Mas, para que a solidariedade se torne uma virtude "de fato" é necessária a erradicação de qualquer fator de segregação ou discriminação humanas. Com esse objetivo, o internacionalismo se firma enquanto o princípio proeminente da integração sócio libertária.
Para os anarquistas, todo tipo de divisão da sociedade - em todos os aspectos - que não possua uma funcionalidade plena no campo humano deve ser completamente descartada, seja pelos antagonismos infundados que ela gera, seja pela burocracia contraproducente que ela encarna na organização social, esterilizando-a. Logo, a ideia de "pátria" é negada pelos anarquistas.
Os libertários acreditam que as virtudes - bem como o seu pleno exercer - não devem possuir "fronteiras". Assim, acreditam que a natureza humana é a mesma em qualquer lugar do mundo, exigindo, independentemente do universo material ou cultural onde o ente humano esteja inserido, uma gama infinita de necessidades e cuidados. Em outras palavras: se a fragilidade do homem não tem fronteiras, por que estabelecer empecilhos ao seu auxílio?
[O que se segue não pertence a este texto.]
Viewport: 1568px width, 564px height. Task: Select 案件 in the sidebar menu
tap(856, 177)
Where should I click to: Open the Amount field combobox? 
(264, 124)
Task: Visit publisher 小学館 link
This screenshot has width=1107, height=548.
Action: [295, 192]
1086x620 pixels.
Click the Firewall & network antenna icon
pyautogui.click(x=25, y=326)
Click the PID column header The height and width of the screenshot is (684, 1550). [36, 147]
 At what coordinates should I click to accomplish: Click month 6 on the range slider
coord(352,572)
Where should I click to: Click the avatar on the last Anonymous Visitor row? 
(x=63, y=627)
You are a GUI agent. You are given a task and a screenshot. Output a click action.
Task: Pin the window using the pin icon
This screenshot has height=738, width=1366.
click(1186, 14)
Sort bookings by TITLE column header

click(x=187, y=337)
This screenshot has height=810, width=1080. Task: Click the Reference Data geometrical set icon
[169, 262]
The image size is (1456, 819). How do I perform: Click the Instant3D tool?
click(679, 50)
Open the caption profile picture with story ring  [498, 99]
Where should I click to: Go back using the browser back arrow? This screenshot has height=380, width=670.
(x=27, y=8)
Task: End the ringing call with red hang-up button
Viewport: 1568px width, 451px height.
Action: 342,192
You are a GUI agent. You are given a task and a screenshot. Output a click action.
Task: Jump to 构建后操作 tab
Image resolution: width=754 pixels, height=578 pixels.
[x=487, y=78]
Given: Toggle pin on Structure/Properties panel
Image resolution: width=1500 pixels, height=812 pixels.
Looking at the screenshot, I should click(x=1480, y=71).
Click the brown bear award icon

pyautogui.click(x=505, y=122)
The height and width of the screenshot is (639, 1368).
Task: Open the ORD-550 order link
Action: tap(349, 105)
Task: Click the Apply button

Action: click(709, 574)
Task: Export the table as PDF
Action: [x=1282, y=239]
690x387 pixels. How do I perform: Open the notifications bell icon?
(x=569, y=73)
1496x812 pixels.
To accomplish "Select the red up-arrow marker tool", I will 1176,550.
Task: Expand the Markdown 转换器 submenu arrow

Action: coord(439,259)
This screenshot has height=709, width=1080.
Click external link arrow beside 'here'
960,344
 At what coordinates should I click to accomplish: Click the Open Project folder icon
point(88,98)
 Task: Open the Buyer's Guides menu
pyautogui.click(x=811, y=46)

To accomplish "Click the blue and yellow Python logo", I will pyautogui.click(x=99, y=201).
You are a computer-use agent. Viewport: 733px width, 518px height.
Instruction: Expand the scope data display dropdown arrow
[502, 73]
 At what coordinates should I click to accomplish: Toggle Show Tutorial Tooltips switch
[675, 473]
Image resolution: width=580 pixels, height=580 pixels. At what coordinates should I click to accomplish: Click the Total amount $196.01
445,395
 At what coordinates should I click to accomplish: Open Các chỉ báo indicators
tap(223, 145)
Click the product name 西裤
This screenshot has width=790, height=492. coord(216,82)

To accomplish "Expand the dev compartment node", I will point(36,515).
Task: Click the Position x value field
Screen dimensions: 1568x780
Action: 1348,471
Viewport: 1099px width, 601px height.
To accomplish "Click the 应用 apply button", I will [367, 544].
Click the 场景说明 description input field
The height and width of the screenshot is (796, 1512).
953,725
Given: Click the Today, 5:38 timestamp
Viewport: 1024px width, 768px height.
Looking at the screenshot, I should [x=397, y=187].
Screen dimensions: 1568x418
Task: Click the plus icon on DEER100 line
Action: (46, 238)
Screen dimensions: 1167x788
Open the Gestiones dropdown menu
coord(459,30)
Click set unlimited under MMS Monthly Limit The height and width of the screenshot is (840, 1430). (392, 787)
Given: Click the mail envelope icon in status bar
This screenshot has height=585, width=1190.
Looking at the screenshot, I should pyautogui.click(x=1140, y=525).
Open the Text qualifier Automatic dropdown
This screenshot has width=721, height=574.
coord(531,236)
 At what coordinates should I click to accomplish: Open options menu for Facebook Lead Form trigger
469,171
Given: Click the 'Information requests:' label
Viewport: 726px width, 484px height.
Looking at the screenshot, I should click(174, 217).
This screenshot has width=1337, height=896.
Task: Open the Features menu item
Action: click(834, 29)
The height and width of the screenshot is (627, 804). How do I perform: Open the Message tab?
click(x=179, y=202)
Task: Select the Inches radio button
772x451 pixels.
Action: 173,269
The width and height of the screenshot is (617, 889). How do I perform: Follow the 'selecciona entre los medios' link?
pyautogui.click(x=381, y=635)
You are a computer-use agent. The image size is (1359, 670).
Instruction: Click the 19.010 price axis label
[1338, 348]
Vale lembrar que o conceito libertário de internacionalismo se difere completamente do conceito que conhecemos - portanto, capitalista - de globalização. Globalização é a ampliação a nível mundial da difusão de produtos - ideológicos, culturais e materiais - de determinados segmentos capitalistas, visando à potencialização máxima da capacidade mercadológica dos agentes operantes - na maioria das vezes, as empresas e as grandes corporações -, sendo, para isso, desconsideradas parcial ou completamente todas as consequências humanas do processo, já que é a doutrina do "lucro máximo" que rege essas operações. Por outro lado, o internacionalismo, por se alijar completamente de todo o ideário capitalista, não possui nenhuma intenção lucrativa, capitalista, e não é permeado por estruturas privilegiadas de produção - como as indústrias capitalistas -, sendo regido pela solidariedade e mutualismo máximos.